Writing the blog is, again, and sometimes painfully, a lesson in human social complexity for me. Some writings, for no discernible reason, take off without warning, or planning, others sink without a trace. There is no connection to the importance I personally attach to a piece, or how well I think I argued a point. One simply can’t predict what will interest people and what not.

There likely is a network effect in play. We talk a lot about networks, implying social connections, but it is much more complex than that. Mine is a small network with few influencers, which, as can be predicted, means a small reader circle. Influencers have denser connections, and if something piques their interest, the readership circle can expand and ripple further and quicker than anticipated, which is maybe what happens on occasion. I reached more readers than I originally anticipated, and this is the only good explanation I have for that.

We are all born into and indoctrinated into a mechanistic perspective of reality, which becomes the familiar and default. As Kuhn pointed out, we hold on to a perspective until a shift is inevitable, and the reasons we hold out is in the very personal mental and social complexity we don’t and won’t consider. I find there is some interest in thinking in terms of systems and social complexity, but the numbers are dwarfed by adherents of the mechanistic perspective, which cuts down a circle of potential readers significantly as well. If you want many hits and lots of likes, write from a mechanistic perspective.

No industry more needs to embrace systems and human complexity than healthcare, and no industry resist these ideas more than healthcare. Opinion leaders in healthcare told me what I talk about is esoteric and arcane, and no-one understands it, which is an excuse for not considering alternatives to their predicaments. They are addicted to easy sounding mechanistic solutions. Another reason is, no industry is as dominated by internal and external politics, for which you need an understanding of human social complexity to dig yourself out of your self-created mess. The fact I utterly failed to have any impact on the industry I spent a lifetime in, from a human social complexity perspective, should be no surprise.

On a personal level, we act and do things for many reasons. What initially motivated me was making my thoughts more accessible to others who may find it interesting and useful, and stimulate dialogue about it. But, as most things in my life, and life in general, there were unintended and unanticipated consequences.

I had no expectation that readers would see and interpret what I wrote the same way I do, but thought the inherent variation of a shared idea could be the basis for a conversation. The dialogue I hoped for didn’t materialize, which is a disappointment. It would have greatly contributed to and stimulated my learning, if nothing else. As things stand, other than a small handful of comments for which I’m grateful, I haven’t a clue what others think of my thoughts and work. Again, the reasons this happens are locked up in human and social complexity, which is my subject matter. Knowing that, and why, somewhat sugar-coats the disappointment.

Taking a reductive path forced me to look more carefully at the components of the thought system, if you want, I created, its interactions, and dynamics.
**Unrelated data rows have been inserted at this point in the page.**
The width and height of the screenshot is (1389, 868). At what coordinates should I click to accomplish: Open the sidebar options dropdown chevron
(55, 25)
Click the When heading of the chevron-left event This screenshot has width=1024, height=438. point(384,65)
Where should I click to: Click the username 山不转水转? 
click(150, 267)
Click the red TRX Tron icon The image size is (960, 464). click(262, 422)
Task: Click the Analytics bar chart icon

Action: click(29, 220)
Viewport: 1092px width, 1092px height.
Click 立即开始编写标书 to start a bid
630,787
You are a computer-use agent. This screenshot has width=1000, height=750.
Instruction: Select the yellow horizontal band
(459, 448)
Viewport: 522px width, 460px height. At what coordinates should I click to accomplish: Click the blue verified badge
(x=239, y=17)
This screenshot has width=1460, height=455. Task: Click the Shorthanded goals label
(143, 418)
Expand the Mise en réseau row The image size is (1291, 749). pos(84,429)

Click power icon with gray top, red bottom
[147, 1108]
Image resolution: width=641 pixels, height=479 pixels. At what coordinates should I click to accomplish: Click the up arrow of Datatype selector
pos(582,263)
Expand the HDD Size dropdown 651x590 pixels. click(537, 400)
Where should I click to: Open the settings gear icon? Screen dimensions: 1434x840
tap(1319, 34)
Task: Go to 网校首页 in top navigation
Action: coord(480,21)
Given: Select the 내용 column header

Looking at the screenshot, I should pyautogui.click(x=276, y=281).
Doing so became an immense learning opportunity. Inasmuch as a learning journey never ends, it accelerated my personal learning and understanding of the material I work with and the human world I live in in ways I could not anticipate. Others may not share my insights and passion, but my personal and intellectual worlds grew at warp speed.

I’m thankful to those who find the time to read what I write. Perhaps it triggers something of interest for you, or contribute to your learning, like it does for me, and that, for me, as flawed and complex as the process is, makes the journey worthwhile.